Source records
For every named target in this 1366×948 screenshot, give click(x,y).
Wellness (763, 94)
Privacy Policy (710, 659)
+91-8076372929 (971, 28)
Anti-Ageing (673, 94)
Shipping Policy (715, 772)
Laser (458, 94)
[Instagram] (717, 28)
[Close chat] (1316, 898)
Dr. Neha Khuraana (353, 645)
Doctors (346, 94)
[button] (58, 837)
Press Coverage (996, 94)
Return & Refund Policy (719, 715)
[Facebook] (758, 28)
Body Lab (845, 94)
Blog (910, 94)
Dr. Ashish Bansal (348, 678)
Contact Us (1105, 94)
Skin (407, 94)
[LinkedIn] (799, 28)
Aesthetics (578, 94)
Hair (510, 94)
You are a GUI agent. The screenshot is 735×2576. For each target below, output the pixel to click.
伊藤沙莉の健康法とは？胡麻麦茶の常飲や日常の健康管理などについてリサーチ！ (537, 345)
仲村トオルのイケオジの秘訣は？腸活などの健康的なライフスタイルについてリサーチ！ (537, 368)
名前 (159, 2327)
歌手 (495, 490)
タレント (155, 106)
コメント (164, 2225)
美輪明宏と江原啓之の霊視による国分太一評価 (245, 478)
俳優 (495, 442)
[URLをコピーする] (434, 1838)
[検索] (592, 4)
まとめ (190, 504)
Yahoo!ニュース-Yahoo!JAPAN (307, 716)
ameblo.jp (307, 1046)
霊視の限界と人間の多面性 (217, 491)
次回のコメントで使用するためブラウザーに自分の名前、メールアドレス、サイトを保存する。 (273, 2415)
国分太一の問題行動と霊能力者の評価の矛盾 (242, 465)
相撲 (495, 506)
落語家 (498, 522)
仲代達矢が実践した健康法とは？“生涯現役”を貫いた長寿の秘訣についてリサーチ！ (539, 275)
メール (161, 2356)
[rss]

Task requirements: Scan the entries above for the word "click". Report the lines that hold it.

Your response:
For every named target in this 1366×948 screenshot, give click(x,y).
You are a GUI agent. The screenshot is 735×2576. For each target below, output the pixel to click.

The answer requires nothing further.